Records provided:
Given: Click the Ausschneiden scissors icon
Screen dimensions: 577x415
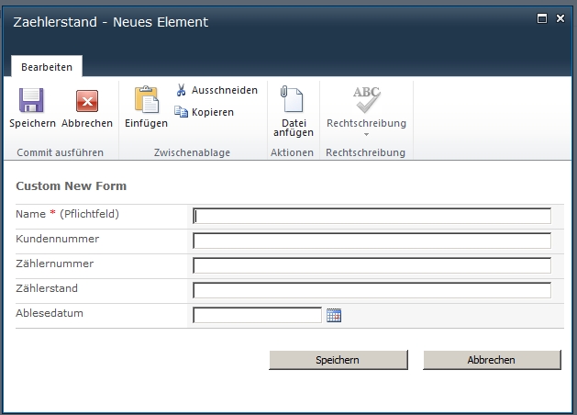Looking at the screenshot, I should [182, 90].
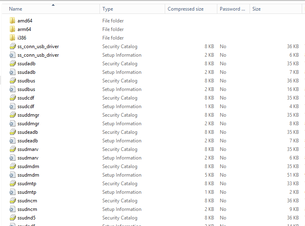Select the ssudcdf Security Catalog file icon

(x=12, y=98)
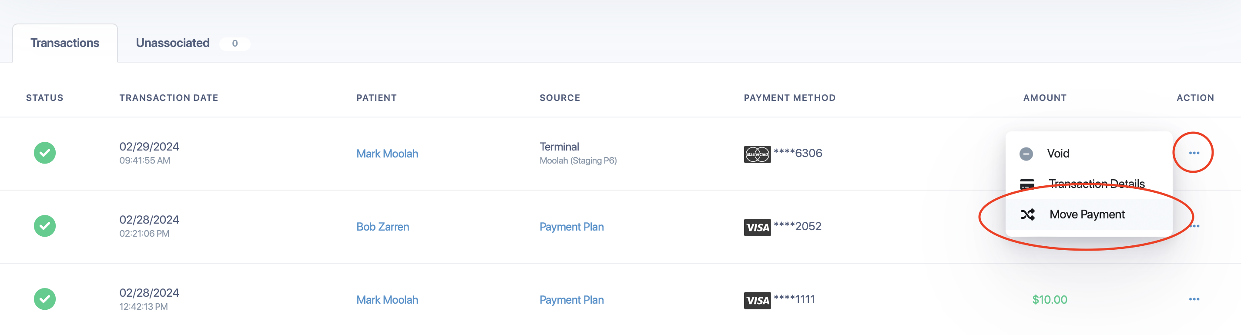Open the Bob Zarren patient link

coord(383,227)
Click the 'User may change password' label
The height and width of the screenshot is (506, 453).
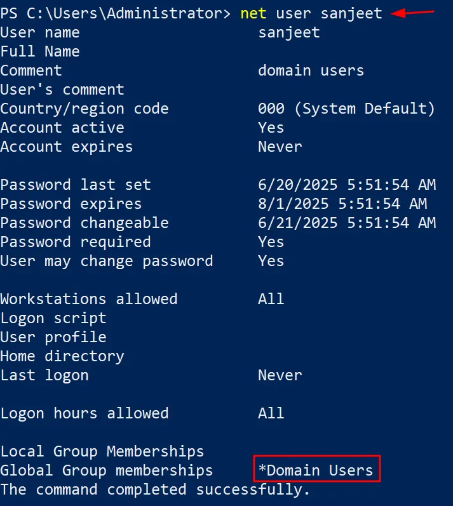point(106,261)
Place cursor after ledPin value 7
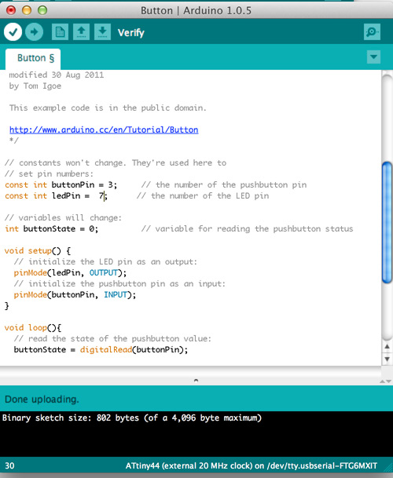 (x=104, y=195)
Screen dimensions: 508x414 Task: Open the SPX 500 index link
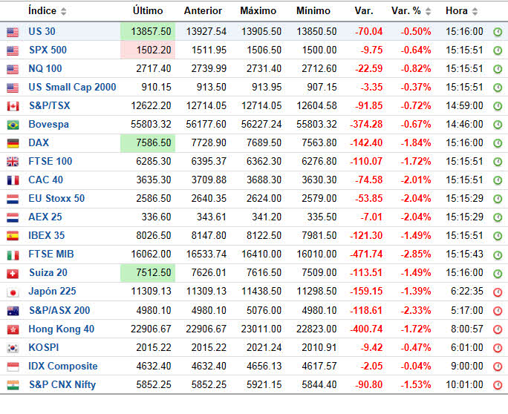pyautogui.click(x=48, y=50)
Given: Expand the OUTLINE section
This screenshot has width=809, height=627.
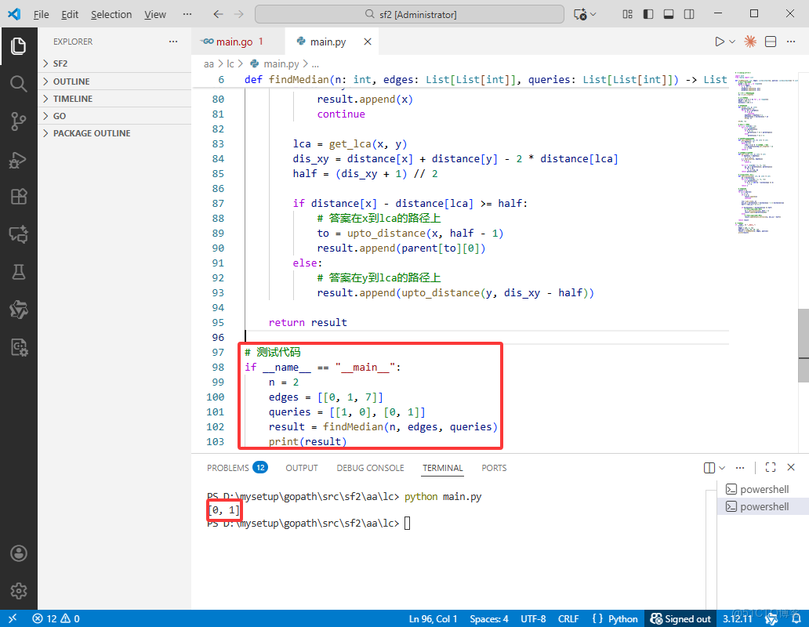Looking at the screenshot, I should click(71, 82).
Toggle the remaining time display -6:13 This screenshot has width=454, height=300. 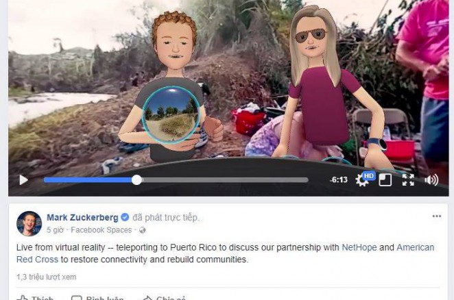point(339,179)
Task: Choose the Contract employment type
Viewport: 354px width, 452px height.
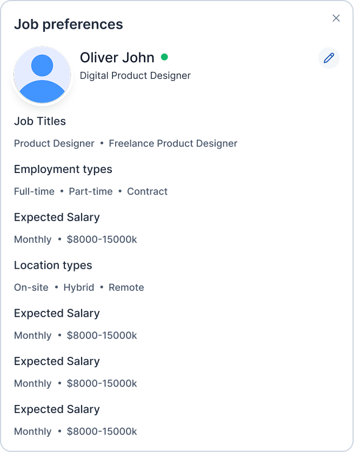Action: [147, 191]
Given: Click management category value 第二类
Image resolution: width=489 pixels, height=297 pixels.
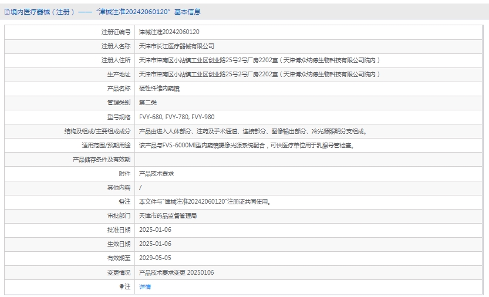Looking at the screenshot, I should [x=148, y=103].
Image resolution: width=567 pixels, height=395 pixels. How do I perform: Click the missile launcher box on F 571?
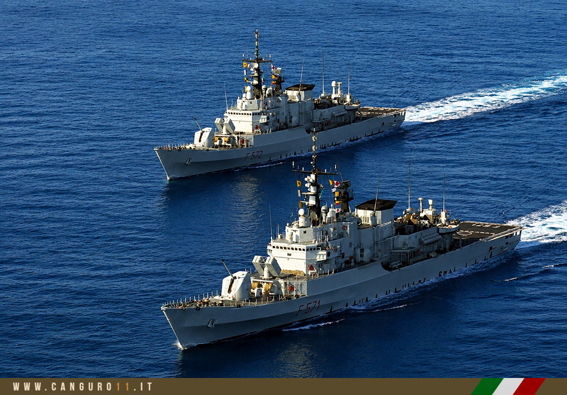[x=267, y=266]
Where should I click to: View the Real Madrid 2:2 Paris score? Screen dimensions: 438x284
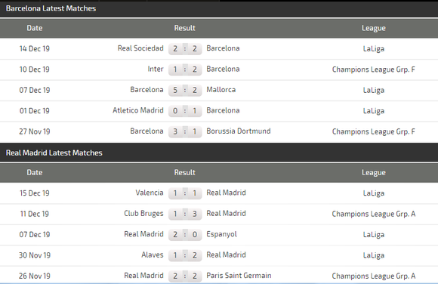(x=185, y=276)
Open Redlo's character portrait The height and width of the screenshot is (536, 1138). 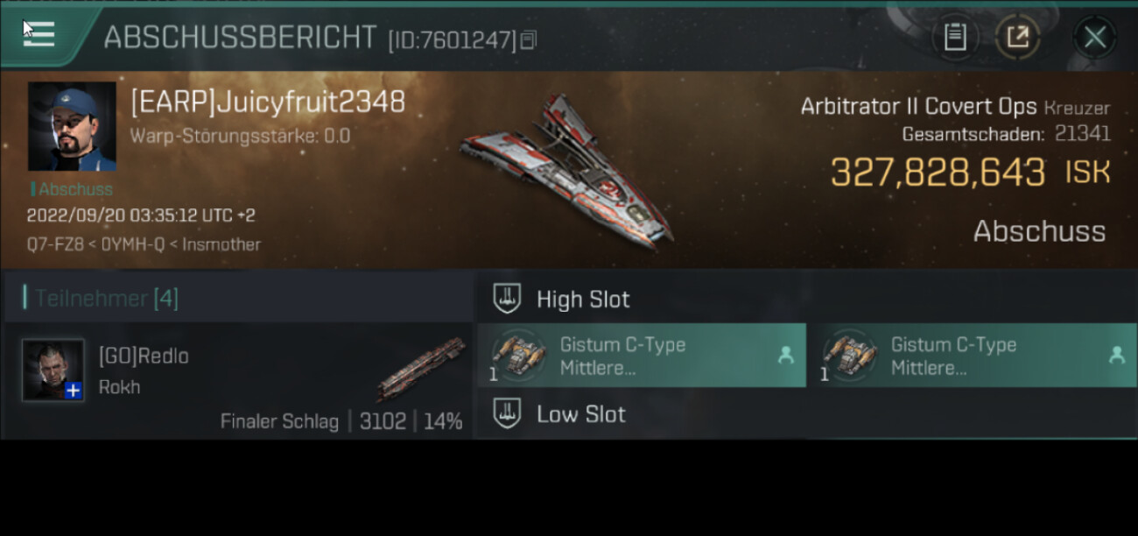53,370
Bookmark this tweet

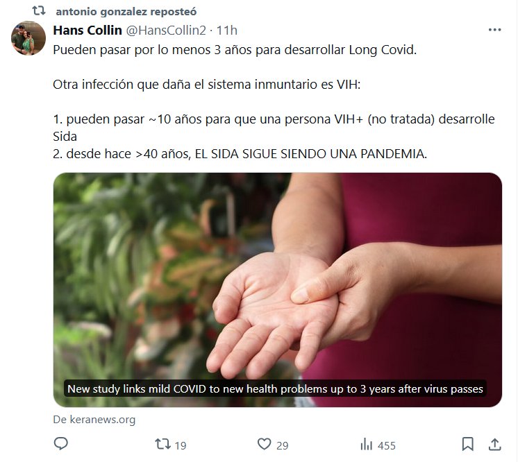(x=468, y=444)
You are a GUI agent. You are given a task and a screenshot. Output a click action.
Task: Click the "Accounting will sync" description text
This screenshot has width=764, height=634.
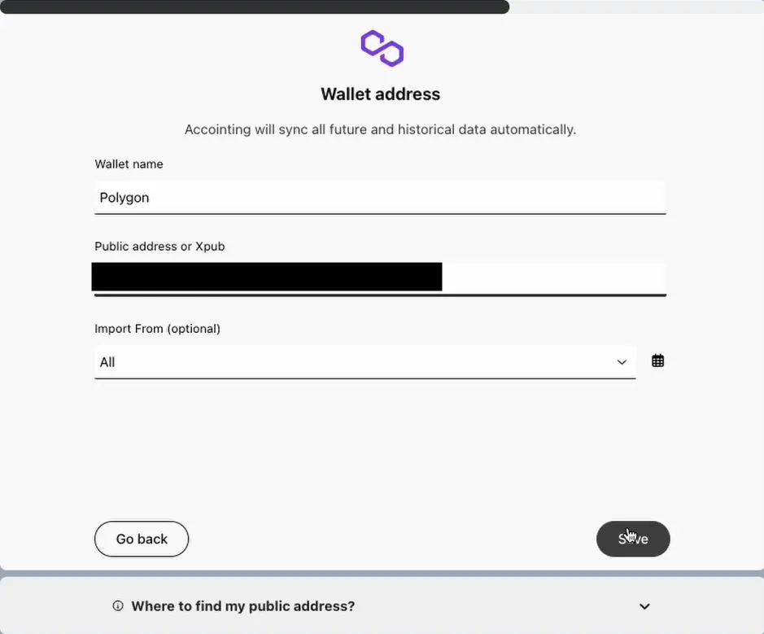[x=380, y=129]
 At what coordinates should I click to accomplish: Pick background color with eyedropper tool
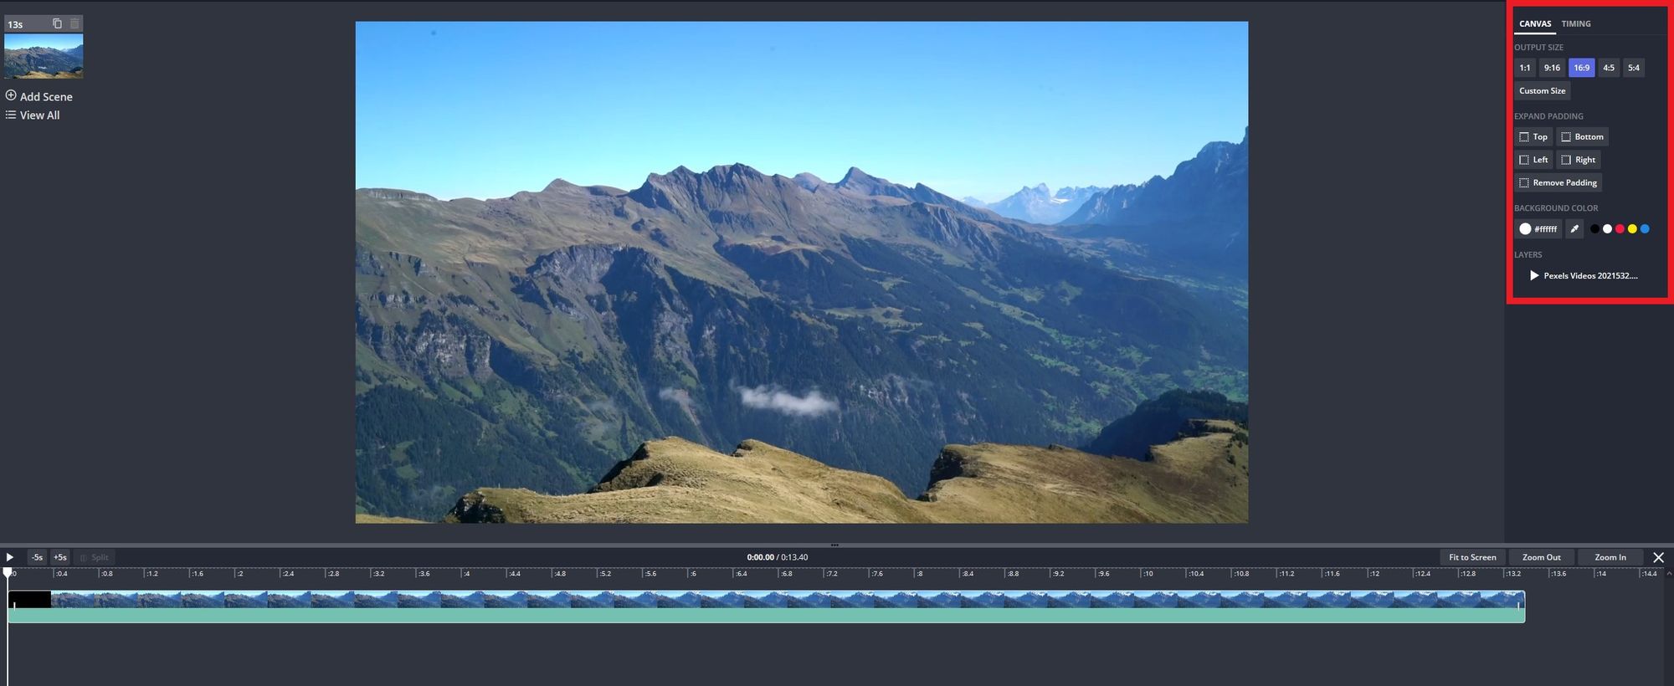(x=1574, y=228)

What to do: Write out the lines of the entries above exactly, beginning with the first and ending with the line that contains "Given: Expand the OUTLINE section". No picture goes in.

Exercise result:
Given: Click the Ausschneiden scissors icon
Screen dimensions: 577x415
Looking at the screenshot, I should [182, 90].
Select the ssudcdf Security Catalog file icon

(x=12, y=98)
Open the Bob Zarren patient link

coord(383,227)
Click the 'User may change password' label
The height and width of the screenshot is (506, 453).
point(106,261)
Place cursor after ledPin value 7
 (x=104, y=195)
Screen dimensions: 508x414 Task: Open the SPX 500 index link
pyautogui.click(x=48, y=50)
Given: Expand the OUTLINE section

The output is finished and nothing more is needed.